Here’s what’s not known, so far: it’s not confirmed yet by official autopsy that the 19-year-old fourth-year high school student who collapsed at a pre-Sinulog party last Saturday (January 19) at the Ayala Business Center in Cebu City and died the following day was a victim of drug overdose.
Social media identified her, even circulated her photo, and blamed drug use as cause of death. Traditional media knew her name: Some news outfits disclosed her identity, others withheld it. They didn’t say she died of drug overdose; it was “suspected” or “alleged.”
Organizers of the party and the police gave sketchy details but were both profuse about what each group did to prevent or respond to the “unfortunate incident.” They sounded defensive but they addressed the public’s major points of interest.
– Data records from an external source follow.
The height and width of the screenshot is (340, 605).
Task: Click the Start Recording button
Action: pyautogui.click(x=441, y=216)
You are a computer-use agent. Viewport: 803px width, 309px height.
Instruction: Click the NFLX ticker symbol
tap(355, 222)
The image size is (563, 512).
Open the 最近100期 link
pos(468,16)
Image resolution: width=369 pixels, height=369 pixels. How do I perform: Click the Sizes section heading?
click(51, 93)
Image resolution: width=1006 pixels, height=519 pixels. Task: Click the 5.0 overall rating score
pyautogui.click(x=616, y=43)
The organizers talked about their “medical team” providing prompt assistance to get her to the nearest hospital.
The police said they scoured the area for drugs before the party, even using dogs to sniff them out. If drugs were brought in, it must have been done after the police did their search. And, of course, not every person or inch of ground could’ve been covered. K9 dogs soon tired.
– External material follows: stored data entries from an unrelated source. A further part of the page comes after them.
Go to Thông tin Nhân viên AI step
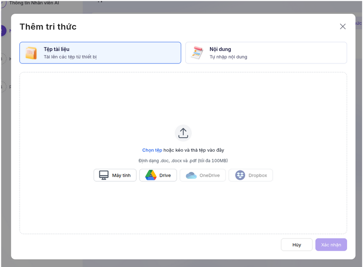Screen dimensions: 363x267 point(34,3)
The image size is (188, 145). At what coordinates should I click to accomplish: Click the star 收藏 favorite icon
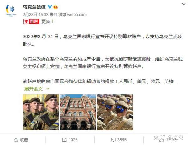pos(16,140)
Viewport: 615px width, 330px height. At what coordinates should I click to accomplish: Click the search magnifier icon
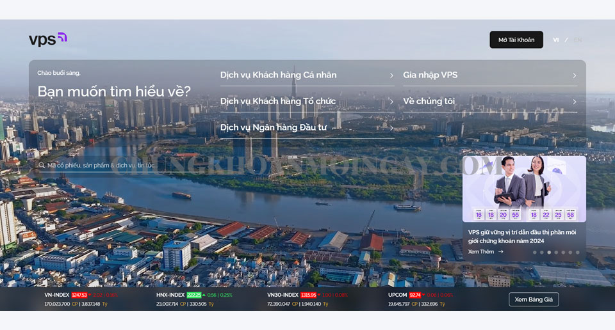pos(42,165)
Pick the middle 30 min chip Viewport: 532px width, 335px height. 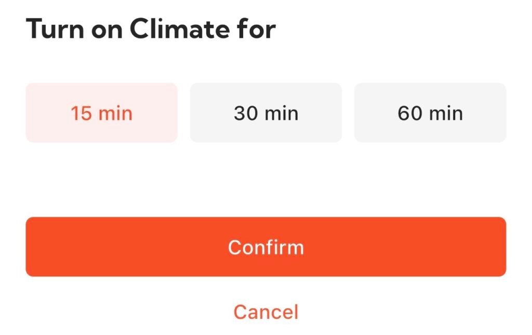click(x=265, y=113)
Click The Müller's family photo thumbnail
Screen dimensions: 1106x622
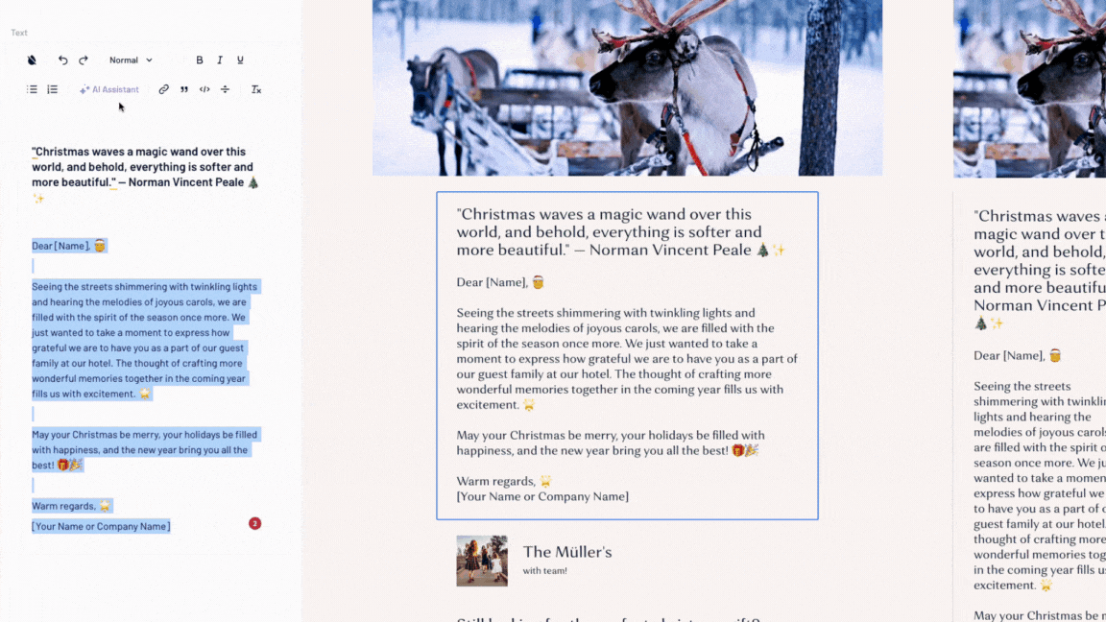[482, 561]
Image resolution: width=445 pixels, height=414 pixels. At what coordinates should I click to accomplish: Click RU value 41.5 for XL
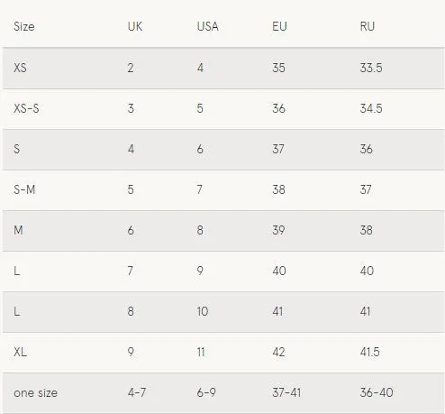coord(370,352)
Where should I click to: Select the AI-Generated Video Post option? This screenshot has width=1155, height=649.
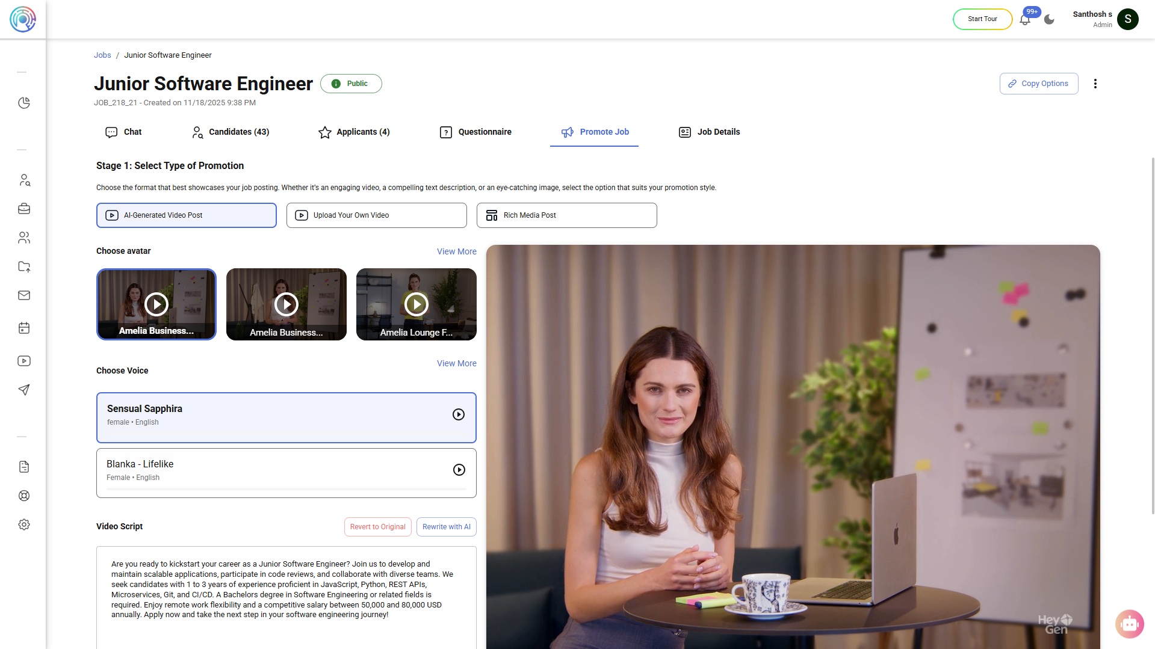point(187,215)
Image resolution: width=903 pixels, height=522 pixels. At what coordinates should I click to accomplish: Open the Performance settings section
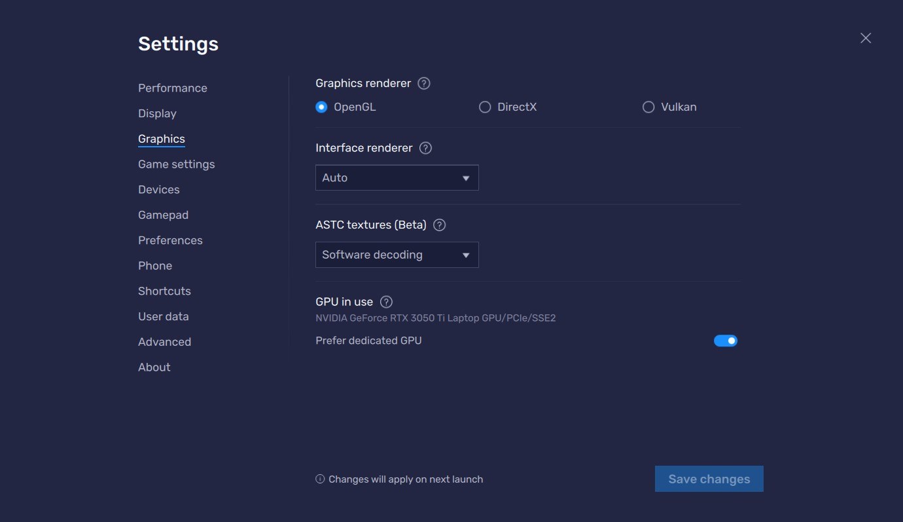point(172,88)
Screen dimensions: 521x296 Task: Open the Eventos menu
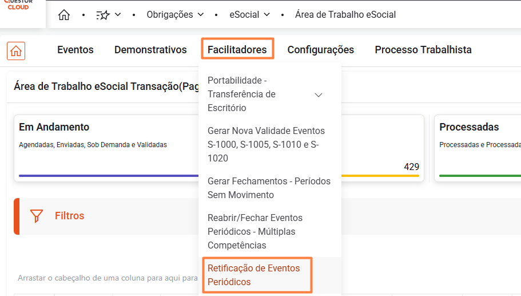(x=75, y=50)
A Facebook comment said the girl should’ve attended the masses and other Sto. Niño rituals instead of the concert party. She did, another comment said, she attended the procession early that afternoon.
If the incident contributed anything, it focused on the problem of party drugs at concerts and similar activities. The music, the fellowship and ambience are recipes for drug use. Often, beer or liquor is mixed with party drugs.
Police focus has been on peddlers of marijuana, shabu and cocaine, not the party drugs, which are more expensive and peddled quietly in settings less open than the streets, definitely less obtrusive than the hard-stuff counterparts.